The first study, “Mapping the Early Language Environment” (Gilkerson et al, American Journal of Speech-Language Pathology, May 2017) used “the Language Environment Analysis (LENA) System to generate estimates of (a) the number of adult words in the child’s environment, (b) the amount of caregiver-child interaction, and (c) the frequency of child vocal output.” It found that “Lower socioeconomic status (SES) children produced fewer vocalizations, engaged in fewer adult-child interactions, and were exposed to fewer daily adult words compared with their higher socioeconomic status peers, but within-group variability was high.” [emphasis added]
That last phrase highlights one of the ways Hart and Risley has been misinterpreted: overgeneralizing the findings as if they apply to all families in a particular SES status–which can lead to implicit blame of low-income families, and a failure to search for commonalities based on quality of language exposure rather than SES.
The second study, “Reexamining the Verbal Environments of Children From Different Socioeconomic Backgrounds,” (Sperry, Sperry and Miller, Child Development, April 30, 2018) addresses this issue directly, revealing “substantial variation in vocabulary environments within each socioeconomic stratum, and suggest[ing] that definitions of verbal environments that exclude multiple caregivers and bystander talk disproportionately underestimate the number of words to which low‐income children are exposed.”
However, a critique of the latter study, “Talking With Children Matters: Defending the 30 Million Word Gap,” (Hirsh-Pasek, et al, Brookings.edu, May 21, 2018), points out that without an upper-middle-class cohort for comparison, the disparity in the number of language interactions cannot be measured–and it is the disparity that leads to the relative disadvantage for children of all SES who have fewer reciprocal verbal interactions. In addition, the article points out that, while the Sperry study measures the number of words heard in the child’s environment, rather than “conversational turns,” it is the reciprocal nature of those “serve-and-return” interactions that supports not only language development but also secure attachment.
What do these alternative perspectives mean for Reach Out and Read? National Medical Director Perri Klass MD reminds us that there is a great deal of data to support the finding that disparities in early environment and parent-child interactions have an impact on child development, but that it is also true that many factors besides SES affect a child’s home environment and relational experiences.
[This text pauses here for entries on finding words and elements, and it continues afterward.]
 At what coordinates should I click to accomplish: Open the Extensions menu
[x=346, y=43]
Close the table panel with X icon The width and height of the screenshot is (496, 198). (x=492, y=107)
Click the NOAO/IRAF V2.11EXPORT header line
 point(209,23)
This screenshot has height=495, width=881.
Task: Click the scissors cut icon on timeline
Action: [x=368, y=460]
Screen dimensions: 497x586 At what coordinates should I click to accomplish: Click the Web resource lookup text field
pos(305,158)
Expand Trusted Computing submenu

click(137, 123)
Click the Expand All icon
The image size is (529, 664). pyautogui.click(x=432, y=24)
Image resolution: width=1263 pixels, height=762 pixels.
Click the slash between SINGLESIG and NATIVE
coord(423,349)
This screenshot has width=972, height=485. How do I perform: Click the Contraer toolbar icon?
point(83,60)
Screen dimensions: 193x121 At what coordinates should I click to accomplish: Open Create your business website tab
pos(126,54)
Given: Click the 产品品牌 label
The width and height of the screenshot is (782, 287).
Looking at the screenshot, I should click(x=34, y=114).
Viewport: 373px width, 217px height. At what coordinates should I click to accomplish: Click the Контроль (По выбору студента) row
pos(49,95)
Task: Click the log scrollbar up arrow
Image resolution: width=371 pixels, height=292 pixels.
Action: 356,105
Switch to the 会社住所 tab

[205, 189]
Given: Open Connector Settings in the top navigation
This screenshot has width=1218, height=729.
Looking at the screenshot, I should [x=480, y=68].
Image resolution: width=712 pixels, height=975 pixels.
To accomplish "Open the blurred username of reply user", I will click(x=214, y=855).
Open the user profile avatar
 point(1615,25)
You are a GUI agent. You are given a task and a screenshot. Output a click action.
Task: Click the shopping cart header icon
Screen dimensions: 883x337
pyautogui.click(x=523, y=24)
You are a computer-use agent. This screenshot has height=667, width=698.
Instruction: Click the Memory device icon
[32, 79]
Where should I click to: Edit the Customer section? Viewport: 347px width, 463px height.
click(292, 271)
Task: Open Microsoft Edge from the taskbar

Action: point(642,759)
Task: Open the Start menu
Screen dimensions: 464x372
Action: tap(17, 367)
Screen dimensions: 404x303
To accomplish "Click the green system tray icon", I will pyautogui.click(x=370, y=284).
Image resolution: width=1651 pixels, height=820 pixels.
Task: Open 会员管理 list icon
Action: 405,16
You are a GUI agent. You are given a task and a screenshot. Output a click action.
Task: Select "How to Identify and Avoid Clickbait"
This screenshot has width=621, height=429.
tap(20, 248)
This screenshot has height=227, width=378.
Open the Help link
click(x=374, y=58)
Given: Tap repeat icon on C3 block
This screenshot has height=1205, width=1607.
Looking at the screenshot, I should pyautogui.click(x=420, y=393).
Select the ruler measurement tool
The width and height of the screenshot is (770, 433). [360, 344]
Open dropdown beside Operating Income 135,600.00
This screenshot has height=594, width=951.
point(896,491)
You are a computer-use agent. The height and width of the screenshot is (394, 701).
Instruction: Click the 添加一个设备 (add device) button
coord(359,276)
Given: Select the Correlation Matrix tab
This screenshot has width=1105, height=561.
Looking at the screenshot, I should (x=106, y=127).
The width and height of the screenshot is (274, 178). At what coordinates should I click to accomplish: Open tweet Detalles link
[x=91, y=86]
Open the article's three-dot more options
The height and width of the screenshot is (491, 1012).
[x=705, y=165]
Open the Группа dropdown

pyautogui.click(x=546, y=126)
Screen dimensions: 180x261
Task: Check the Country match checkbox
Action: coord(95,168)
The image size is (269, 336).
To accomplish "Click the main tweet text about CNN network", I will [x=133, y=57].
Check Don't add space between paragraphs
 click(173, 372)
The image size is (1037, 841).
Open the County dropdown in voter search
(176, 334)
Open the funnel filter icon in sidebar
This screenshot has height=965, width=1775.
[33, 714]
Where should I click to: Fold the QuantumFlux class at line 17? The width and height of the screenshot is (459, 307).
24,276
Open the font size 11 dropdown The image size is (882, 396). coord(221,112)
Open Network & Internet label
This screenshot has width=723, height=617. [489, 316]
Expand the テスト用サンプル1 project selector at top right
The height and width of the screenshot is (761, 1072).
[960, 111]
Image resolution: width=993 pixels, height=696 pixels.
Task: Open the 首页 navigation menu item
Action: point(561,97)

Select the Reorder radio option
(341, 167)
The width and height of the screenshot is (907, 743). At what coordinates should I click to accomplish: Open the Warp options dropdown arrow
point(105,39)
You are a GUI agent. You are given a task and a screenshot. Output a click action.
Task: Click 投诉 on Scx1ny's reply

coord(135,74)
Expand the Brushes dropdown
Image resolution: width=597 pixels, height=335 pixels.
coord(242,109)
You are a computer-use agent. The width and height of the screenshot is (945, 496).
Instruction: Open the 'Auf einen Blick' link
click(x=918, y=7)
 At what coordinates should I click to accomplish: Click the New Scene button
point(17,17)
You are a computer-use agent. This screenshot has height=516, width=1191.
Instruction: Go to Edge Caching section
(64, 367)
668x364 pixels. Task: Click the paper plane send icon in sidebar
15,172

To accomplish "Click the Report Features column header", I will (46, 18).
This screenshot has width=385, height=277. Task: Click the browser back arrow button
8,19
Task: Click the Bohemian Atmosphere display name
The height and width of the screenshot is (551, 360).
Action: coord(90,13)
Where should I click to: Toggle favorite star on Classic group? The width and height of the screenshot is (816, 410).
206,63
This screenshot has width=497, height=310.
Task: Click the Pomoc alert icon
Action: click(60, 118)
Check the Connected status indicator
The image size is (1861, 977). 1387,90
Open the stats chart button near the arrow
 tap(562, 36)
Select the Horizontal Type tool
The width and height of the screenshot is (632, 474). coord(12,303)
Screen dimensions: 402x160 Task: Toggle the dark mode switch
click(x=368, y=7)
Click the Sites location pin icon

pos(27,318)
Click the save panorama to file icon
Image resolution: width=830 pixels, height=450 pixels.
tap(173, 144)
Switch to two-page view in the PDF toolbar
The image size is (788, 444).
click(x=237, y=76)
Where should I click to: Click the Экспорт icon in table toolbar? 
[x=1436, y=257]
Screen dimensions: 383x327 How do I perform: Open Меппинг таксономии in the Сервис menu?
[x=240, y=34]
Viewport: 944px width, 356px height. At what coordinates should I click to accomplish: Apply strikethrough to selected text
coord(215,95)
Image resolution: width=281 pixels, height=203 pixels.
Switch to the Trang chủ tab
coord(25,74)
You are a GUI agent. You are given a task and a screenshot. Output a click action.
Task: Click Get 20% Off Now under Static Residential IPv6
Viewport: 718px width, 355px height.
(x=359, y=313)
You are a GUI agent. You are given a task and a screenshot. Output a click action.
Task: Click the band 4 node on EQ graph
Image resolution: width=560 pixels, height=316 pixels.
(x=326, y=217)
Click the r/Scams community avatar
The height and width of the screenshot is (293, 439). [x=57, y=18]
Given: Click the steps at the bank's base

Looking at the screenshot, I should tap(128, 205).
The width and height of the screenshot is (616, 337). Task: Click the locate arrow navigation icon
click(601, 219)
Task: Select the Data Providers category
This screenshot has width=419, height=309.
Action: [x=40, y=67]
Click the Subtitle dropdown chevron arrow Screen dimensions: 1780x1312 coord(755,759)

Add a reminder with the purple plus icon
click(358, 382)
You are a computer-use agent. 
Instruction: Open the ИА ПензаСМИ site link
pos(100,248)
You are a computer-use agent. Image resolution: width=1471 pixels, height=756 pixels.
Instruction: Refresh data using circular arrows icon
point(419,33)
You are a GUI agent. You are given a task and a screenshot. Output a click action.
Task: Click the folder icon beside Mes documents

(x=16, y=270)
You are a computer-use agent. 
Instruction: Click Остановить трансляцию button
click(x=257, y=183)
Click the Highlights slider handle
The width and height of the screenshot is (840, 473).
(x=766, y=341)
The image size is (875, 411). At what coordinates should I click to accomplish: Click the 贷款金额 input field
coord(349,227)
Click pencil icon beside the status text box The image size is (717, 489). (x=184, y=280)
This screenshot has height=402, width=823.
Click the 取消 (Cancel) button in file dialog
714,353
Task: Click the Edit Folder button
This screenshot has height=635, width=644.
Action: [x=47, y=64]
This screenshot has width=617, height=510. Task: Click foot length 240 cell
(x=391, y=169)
Our job always is to support parents, across all circumstances of SES and family situations, while remembering that poverty imposes additional stresses with which families must cope.
We know that it is very important to guard against any suggestion of blaming poor parents for the circumstances of poverty, and that we should never equate parenting in poverty with poor parenting. It’s useful and helpful to think about the complexities of early stimulation and a positive environment, and about the complexities of language and interaction and relational health–and that helping parents and children look at books together and talk about them fosters language interaction and “conversational: turn-taking, as well as enriched vocabulary. This should help us to work toward a better understanding of what works to support parents, and to help them use reading together and looking at picture books to help their children grow and develop.